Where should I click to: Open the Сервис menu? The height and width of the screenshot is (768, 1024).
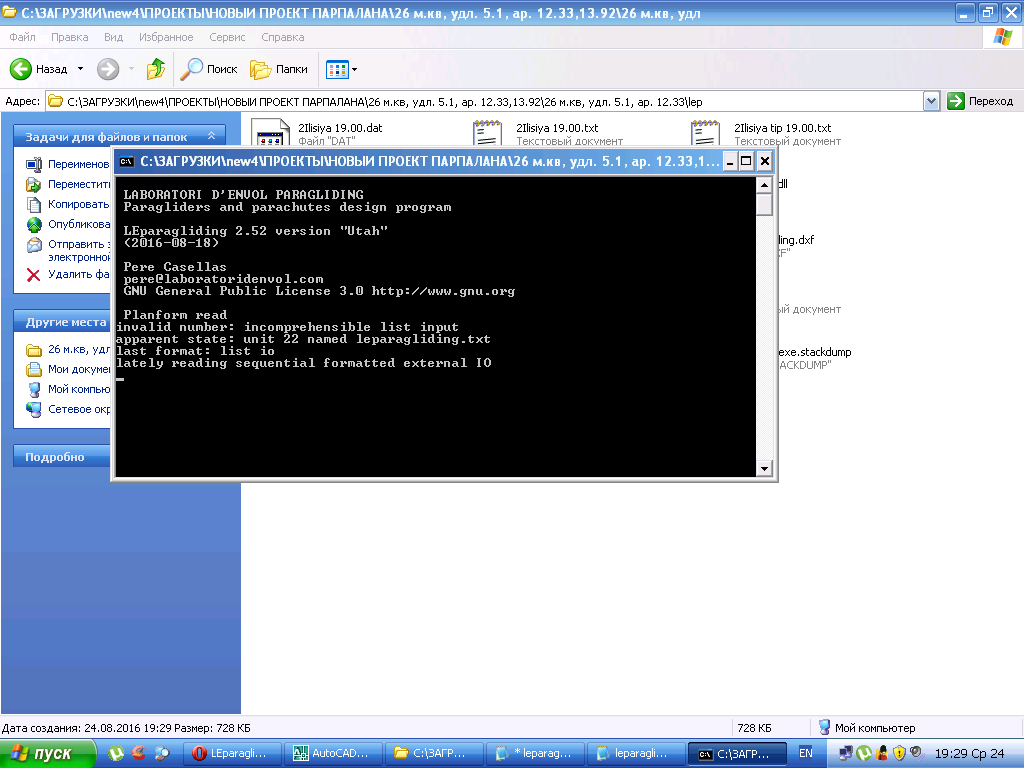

--

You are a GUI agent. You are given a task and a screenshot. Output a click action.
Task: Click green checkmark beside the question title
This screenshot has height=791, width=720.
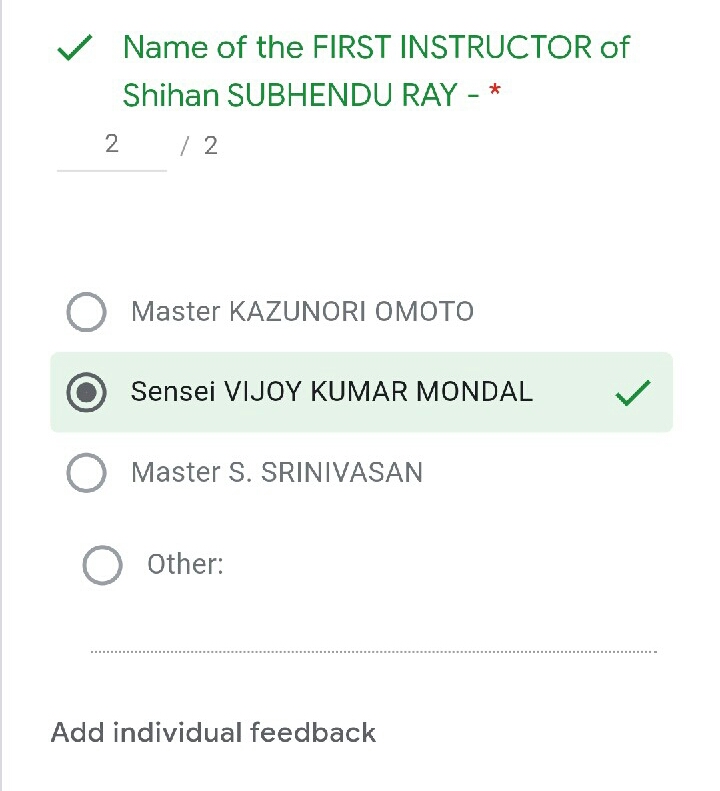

---

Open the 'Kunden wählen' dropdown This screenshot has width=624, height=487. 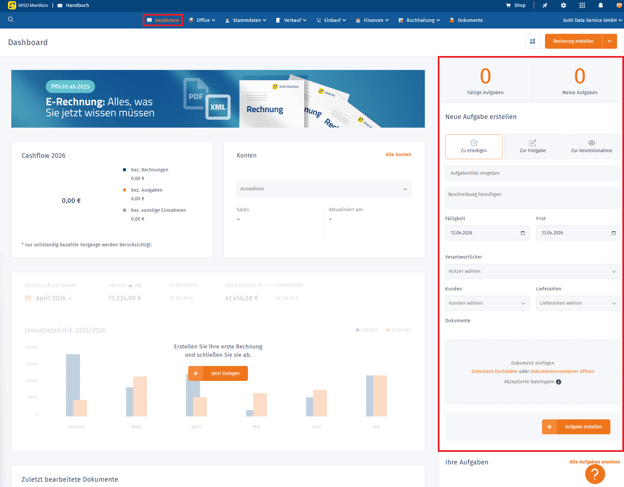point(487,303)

• AIM OF THE EXERCISE: Reproduce verbatim the entries between the line containing "You are a GUI" and the line containing "This screenshot has height=791, width=720.", inclusive.

• RESULT OF THIS EXERCISE:
You are a GUI agent. You are given a task and a screenshot. Output a click action.
Task: Click green checkmark beside the question title
This screenshot has height=791, width=720.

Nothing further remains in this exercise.